◆ EXCERPT TO READ
====
The country is headed for recession and
there’s nothing that Bernanke can do to stop
it. The only question is whether we’ll be
facing a colossal economy-busting meltdown
like 1929 or a milder 5 or 6-year slump.
That’s up to the Federal Reserve. If the Fed
chief decides to pit himself against the
falling markets by slashing rates and
destroying the currency; then we are likely
to be digging-out for years. But if Bernanke
steps aside, and lets the chips fall where
they may, then the pace of recovery will be
quicker.
Whatever choice he makes, there’s no
avoiding the inevitable downturn. The hammer
is poised to strike the anvil. The stock
market will fall, the over-extended banks
and hedge funds will collapse, and the
country will go into a protracted, economic
tailspin. That much is certain. Economic
fundamentals can only be shrugged off for so
long. When markets correct it's like a
tidal-surge that sweeps-away the deadwood of
bad bets and over-levered investments
leaving behind a broad-expanse of empty
beach.
====
◆ INFORMATION PROVIDED
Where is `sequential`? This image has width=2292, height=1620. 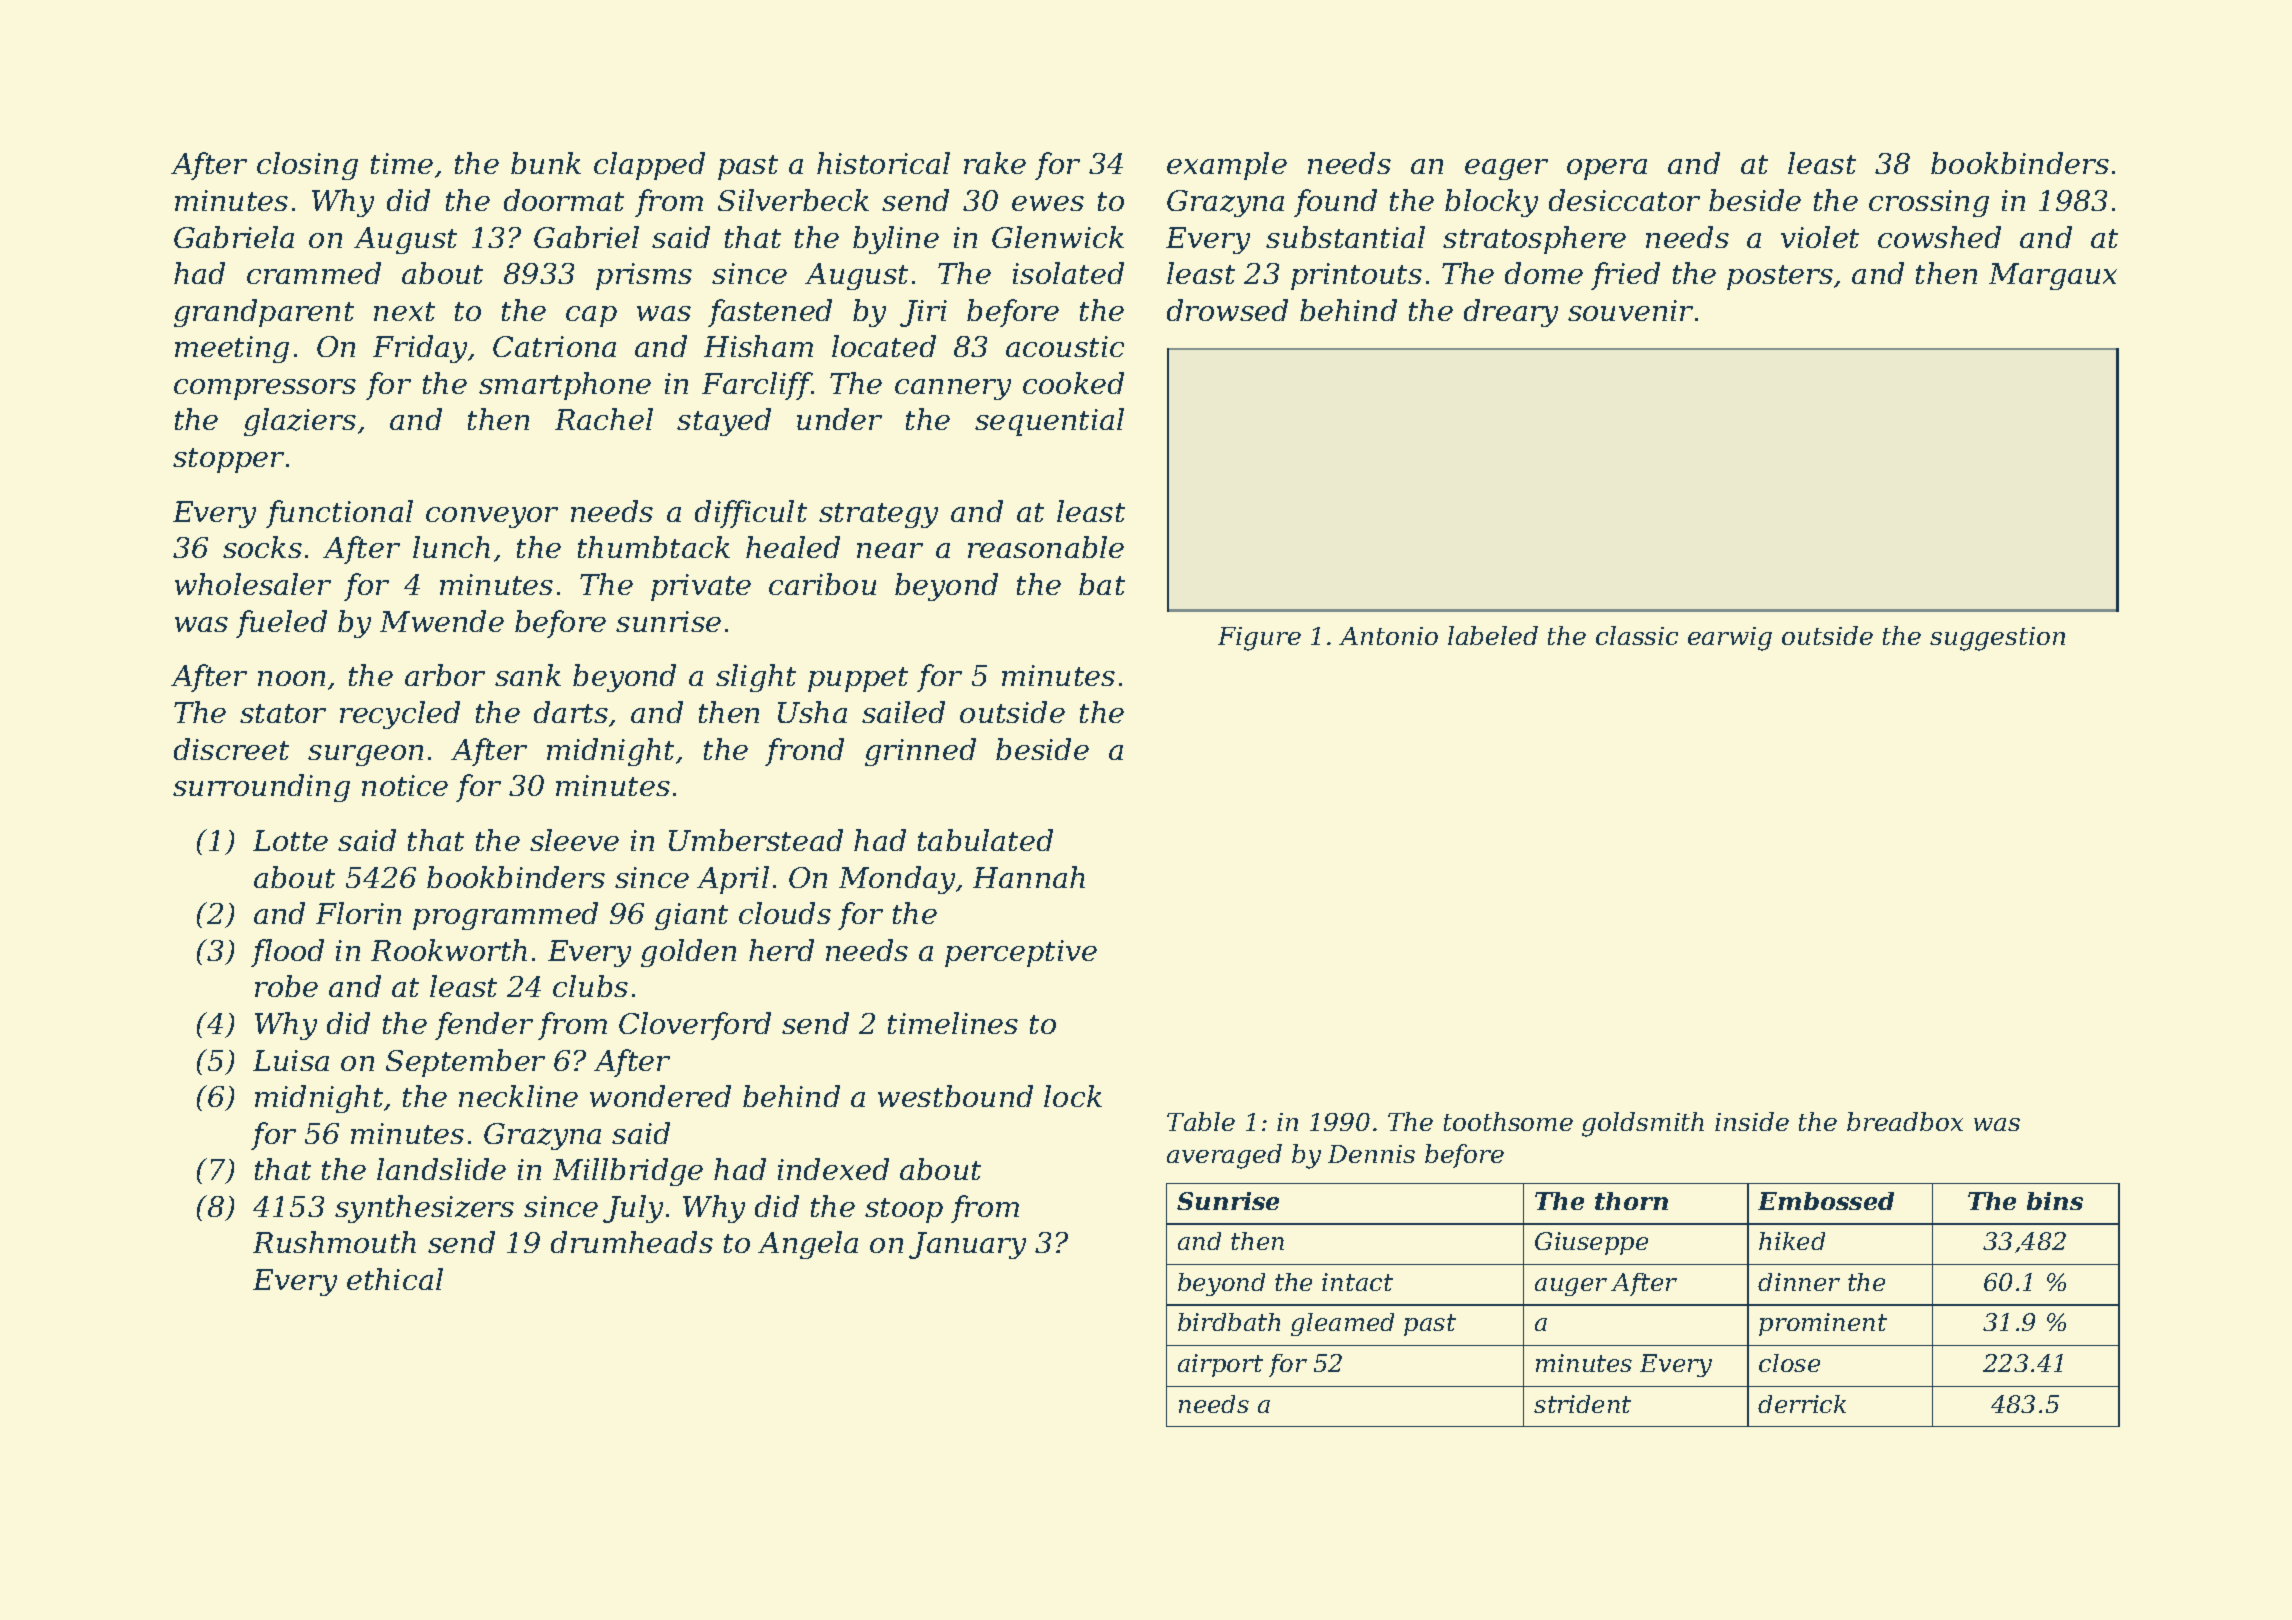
====
◆ EXERCISE TASKS
a - In the commentary on the coming recession, which year's meltdown is given as the example of a colossal, economy-busting collapse?
b - Copy the commentary on the coming recession from "The country is" up to and including "or 6-year slump.", renaming "recession" to "depression".
c - Carry on the commentary on the coming recession from the point where it stops.

◆ EXPECTED RESULTS
a - 1929

b -
The country is headed for depression and
there’s nothing that Bernanke can do to stop
it. The only question is whether we’ll be
facing a colossal economy-busting meltdown
like 1929 or a milder 5 or 6-year slump.

c -
Recession is a normal part of the
business cycle. It can’t be avoided. The
economy needs to unwind so debts can get
written off and businesses can retool for
the future. The upcoming recession is
shaping up to be worse than its
predecessors---a real doozey. The damage
caused by the Fed’s excessive credit has
been considerable. It’ll take years to mop
up the red ink and set the house aright. The
markets are in a shambles, investors have
been battered and confidence is gone.
Structured finance has been an unmitigated
disaster. It needs to be scrapped. We need a
new financial system for a new epoch; a
system that is heavily regulated and
supervised to discourage the crooks and
con-artists; a system that it maintains its
essential link to the real, productive
underlying economy and avoids the galaxy of
complex derivatives, “securitized”
liabilities, and opaque debt-instruments
that have brought on the present crisis; a
system that responds to the needs of working
people and takes into consideration the
looming problems of environmental
degradation, resource scarcity, and climate
change; a system that reinvests in
communities, education and
health-care rather than fattening the
bottom-line of corporate racketeers and
brandy-drooling elites. It’s time to remove
the rotten scaffolding and rebuild the whole
contraption brick by brick.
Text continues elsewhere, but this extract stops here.